REQUIREMENT:
Reproduce the Union news roundup word for word from "Kyle McCarthy has" to "a should-be all-star.".

::: GIVEN TEXT :::

McInerney said of life under Hackworth, “It’s a lot more comfortable now. I feel like you know where you stand with him. Our job is to go out there and be the best and I feel that coach Hackworth puts us in a great position to be successful. We have a good locker room and I think we have what it takes to prove we are a good team.”
Chandler Hoffman talks about adjusting to life in the pros, “You have to come in every day ready to work as hard as you can to fight and scrap for your spot on the club.”
Chris Albright and Chris Konopka, who both have South Jersey ties, participated in the Surfrider Foundation’s International Surfing Day festival at Ocean City on Wednesday. Both are upbeat about the Union’s prospects despite their poor start to the season.
Kyle McCarthy has a thoughtful look at the obstacles that stand in the way of the Union finally finding some consistent success ans concludes three critical personnel needs are required: a central midfielder; “a reliable and predatory number nine to finally replace Sébastien Le Toux’s goal production;” a central defender capable of distributing out of the back and reducing the club’s vulnerability to set pieces.
In ESPN LA’s power rankings, the Union are at No. 18 and Gabriel Gomez is tipped as a should-be all-star.

::: DATA EXTRACT :::

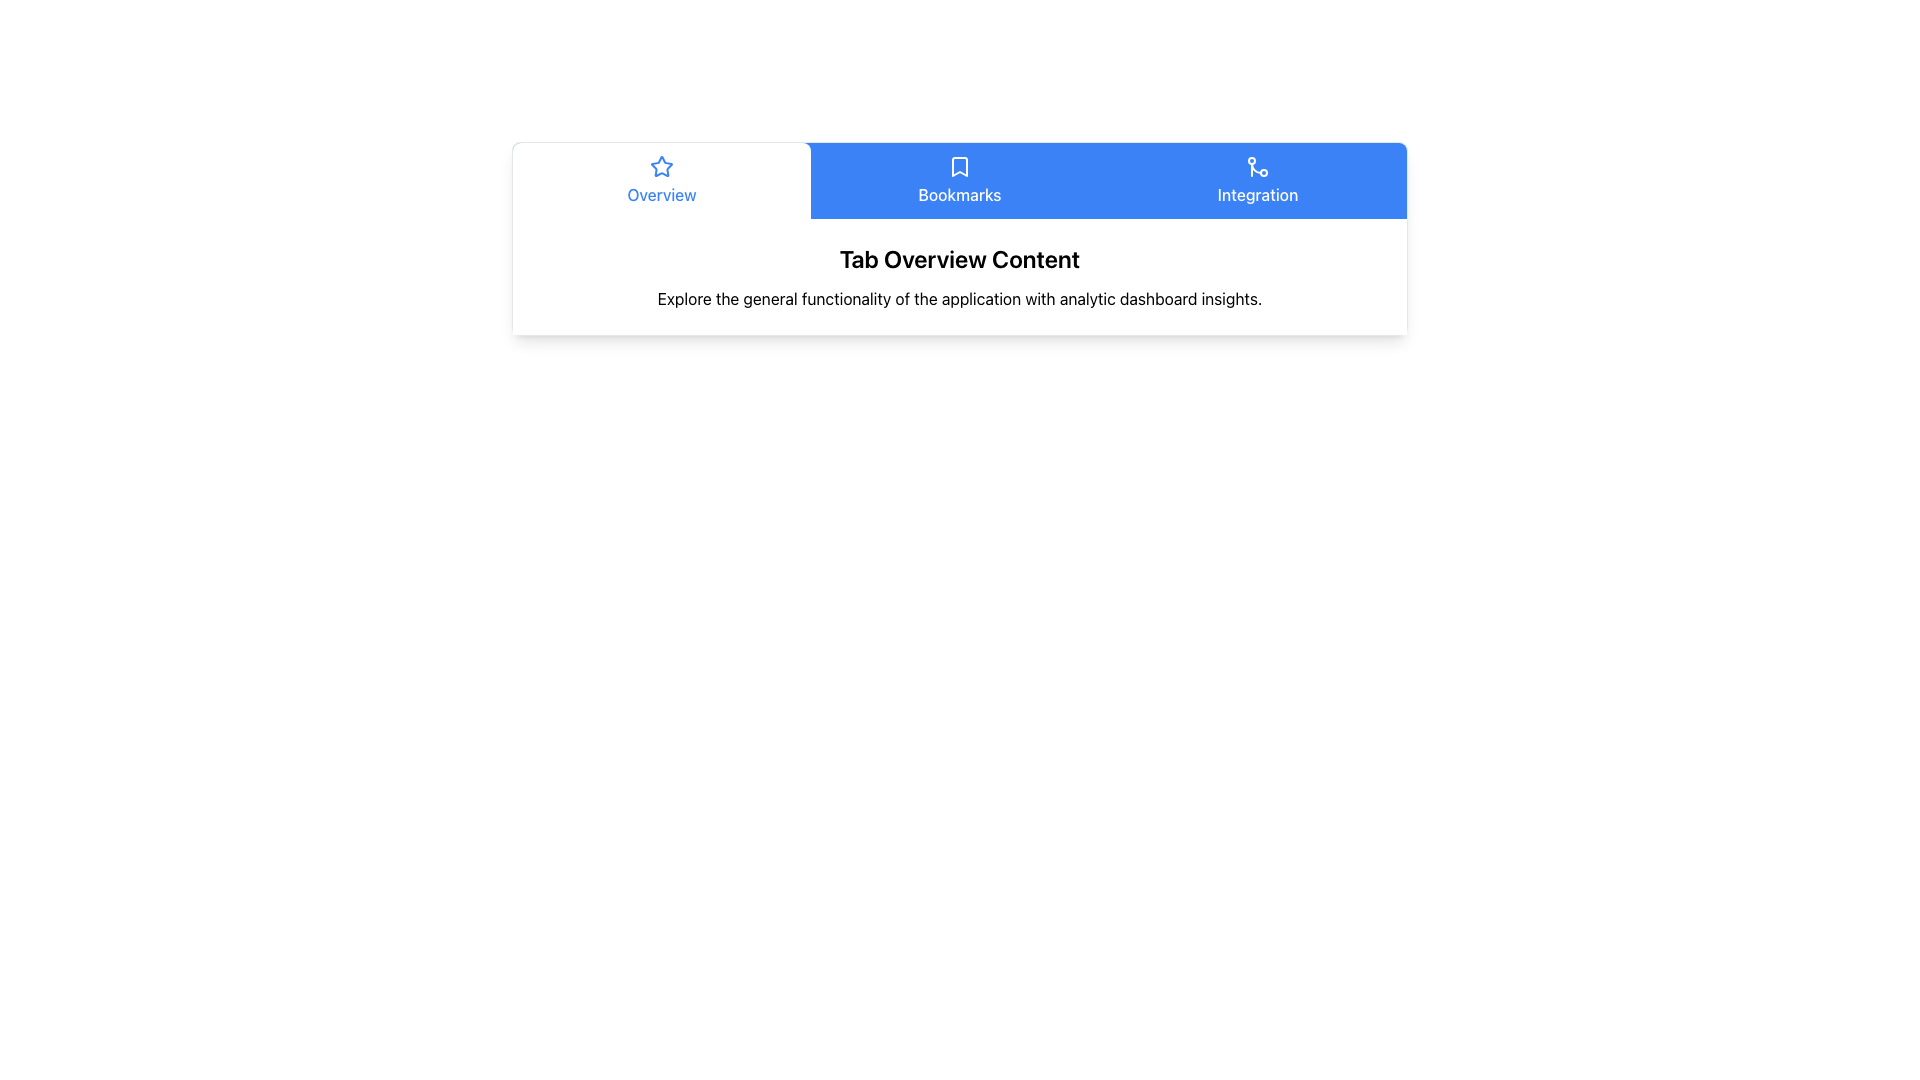 Image resolution: width=1920 pixels, height=1080 pixels. What do you see at coordinates (960, 181) in the screenshot?
I see `the 'Bookmarks' tab in the Tab Navigation Bar, which is centrally positioned at the top of the interface and serves to switch between sections of the application` at bounding box center [960, 181].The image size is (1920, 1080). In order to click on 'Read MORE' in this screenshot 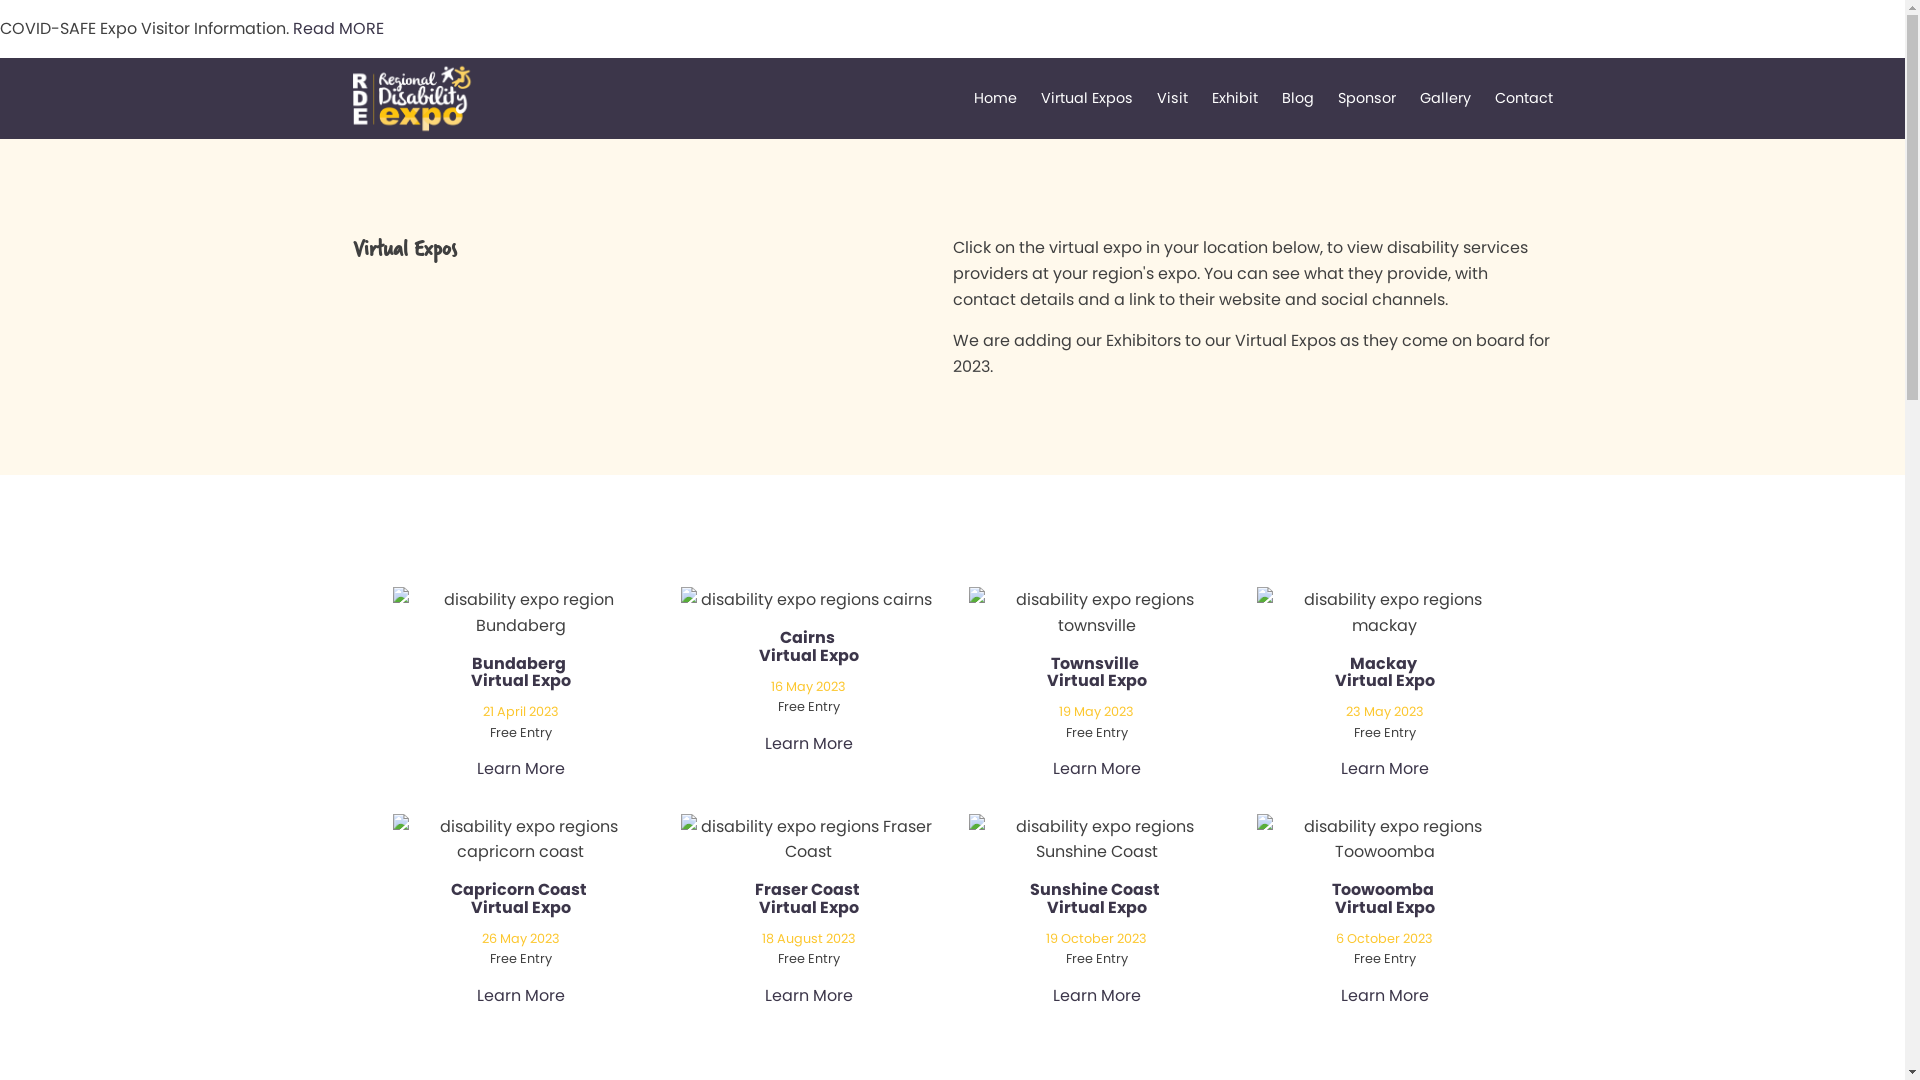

:::

SOLUTION TO THIS EXERCISE:
Kyle McCarthy has a thoughtful look at the obstacles that stand in the way of the Union finally finding some consistent success ans concludes three critical personnel needs are required: a central midfielder; “a reliable and predatory number nine to finally replace Sébastien Le Toux’s goal production;” a central defender capable of distributing out of the back and reducing the club’s vulnerability to set pieces.
In ESPN LA’s power rankings, the Union are at No. 18 and Gabriel Gomez is tipped as a should-be all-star.